Obama’s TPP Argument From Authority

Obama Wall StreetPresident Obama is acting more and more like a drunk friend who is embarrassing himself in public. I want to put an arm around him and get him safely home before he can hurt anyone or embarrass himself any more. Most recently, he was talking to Matt Bai, Why Obama Is Happy to Fight Elizabeth Warren on the Trade Deal. Bai said, “Senator Warren said this week this pact could be used to roll back Dodd-Frank, which is closed to your heart…” The president interrupted him before he could finish, saying, “She’s totally wrong.” He went on to say, “The notion that I had this massive fight with Wall Street to make sure that we don’t repeat what happened in 2007, 2008. And then I sign a provision that would unravel it? I’d have to be pretty stupid”
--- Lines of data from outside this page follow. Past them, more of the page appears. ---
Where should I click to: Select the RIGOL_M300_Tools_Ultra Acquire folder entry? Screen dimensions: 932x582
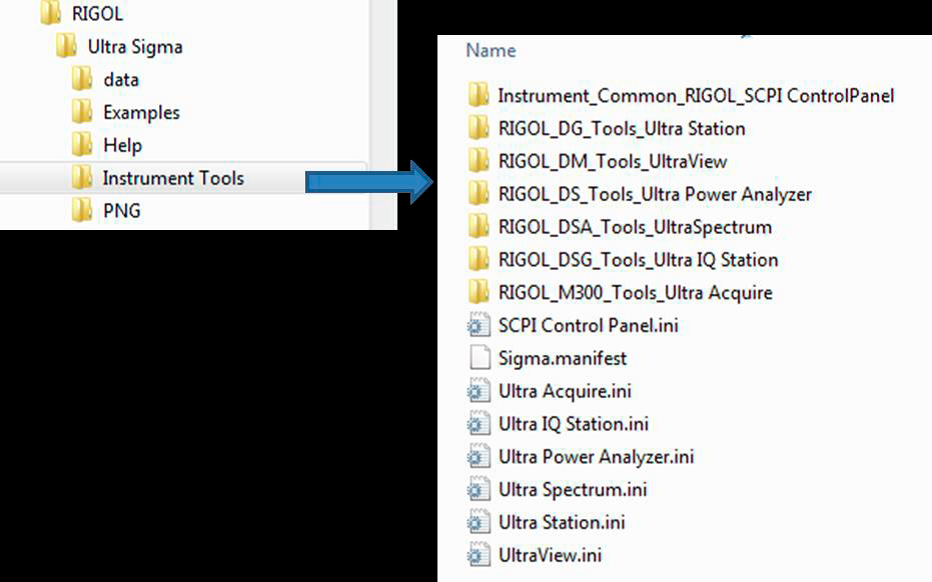pos(620,292)
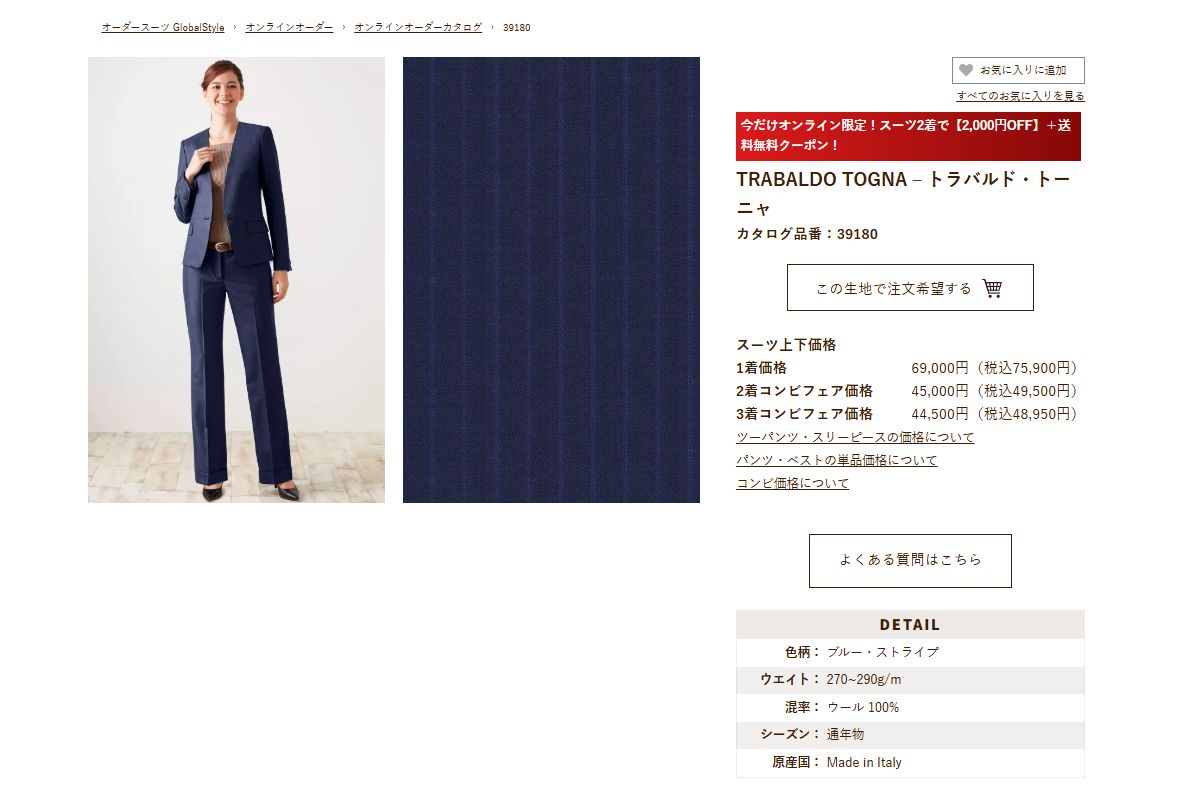The image size is (1197, 796).
Task: View the model wearing navy suit photo
Action: click(236, 280)
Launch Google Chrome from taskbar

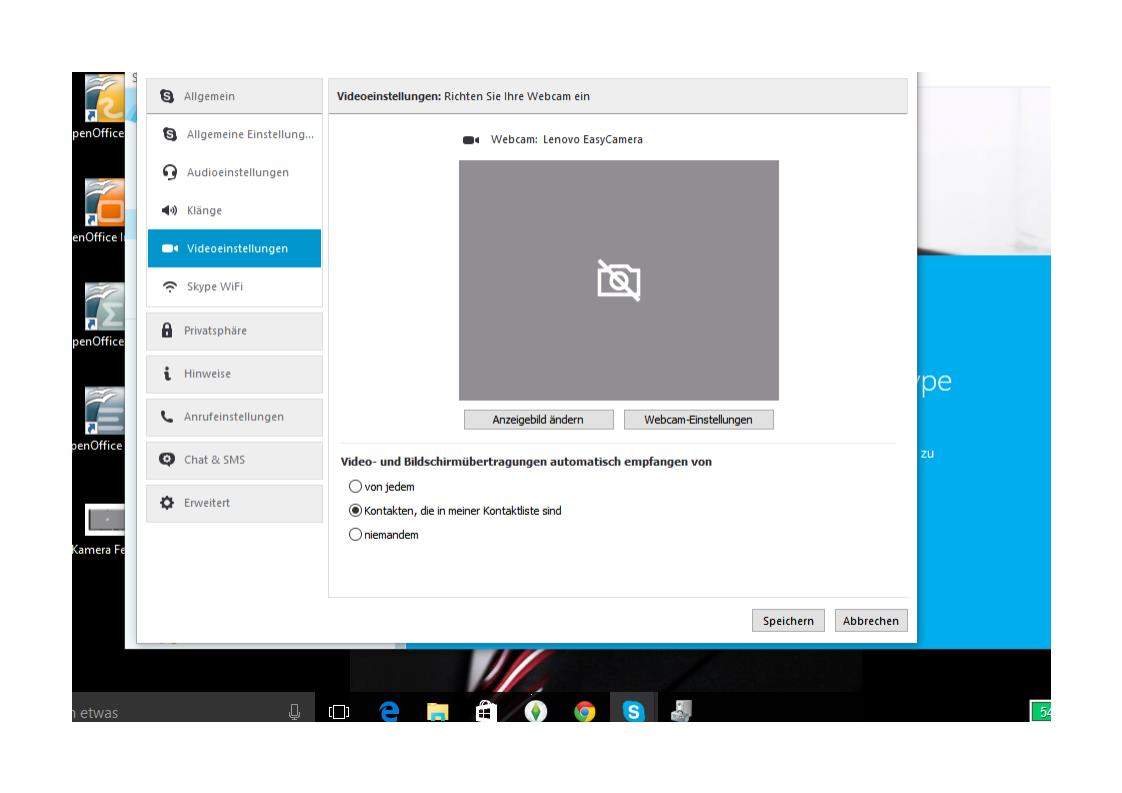[x=585, y=711]
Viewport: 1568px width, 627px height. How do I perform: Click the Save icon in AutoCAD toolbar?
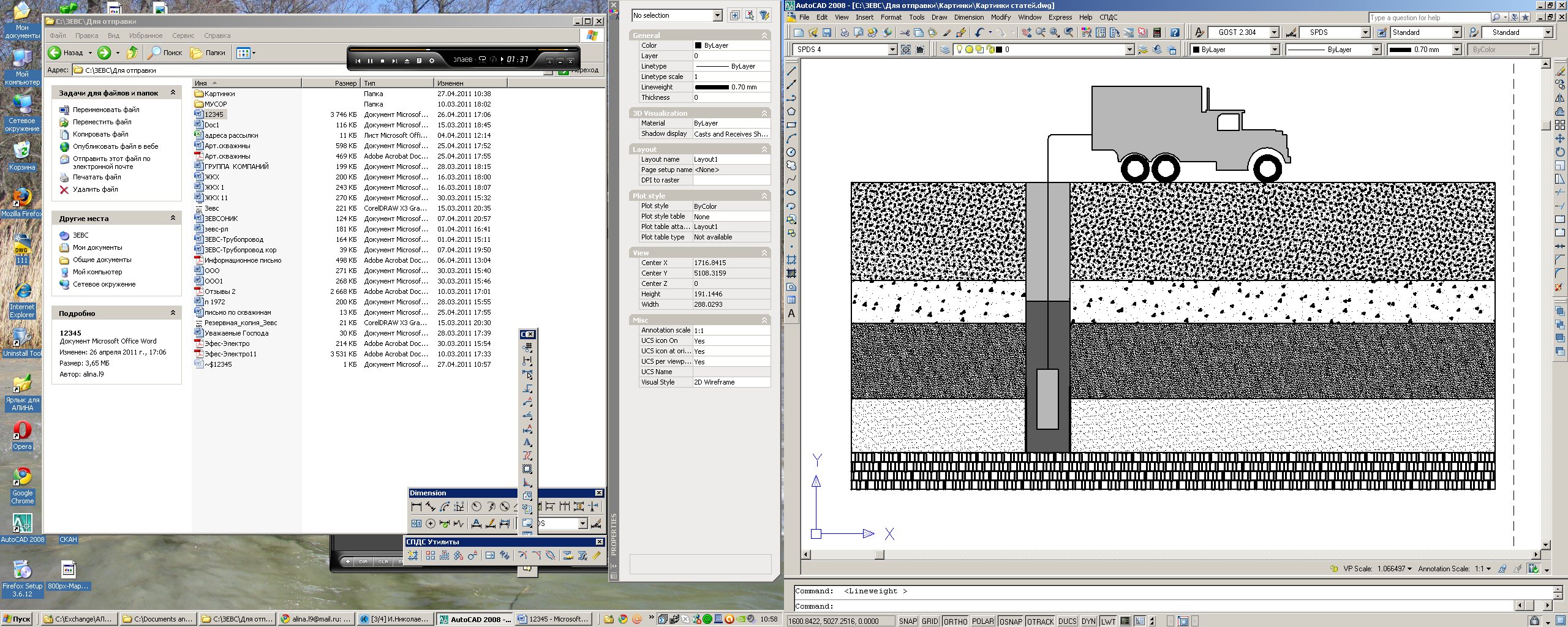(826, 32)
Massive fight with Wall Street? I don’t remember that. About the worst thing that I remember Obama doing against Wall Street was saying that some of them were “fat cats.” We could start by noting that Dodd-Frank itself, while an improvement, is still pretty weak tea. But I can’t remembering two things about Obama and Wall Street. The first is that Wall Street was among his biggest backers in 2008. The second is that he bailed out Wall Street while allowing home owners to just dangle. As Roger Hodge put it in The Mendacity of Hope, “TARP participants were asked to fill out a simple two-page form, several orders of magnitude less complex and less onerous than an application for unemployment insurance or food stamps.” So “Obama: Wall Street Slayer” is at best the figment of his imagination, or just a pretty story that he thinks he can get over on the rest of us.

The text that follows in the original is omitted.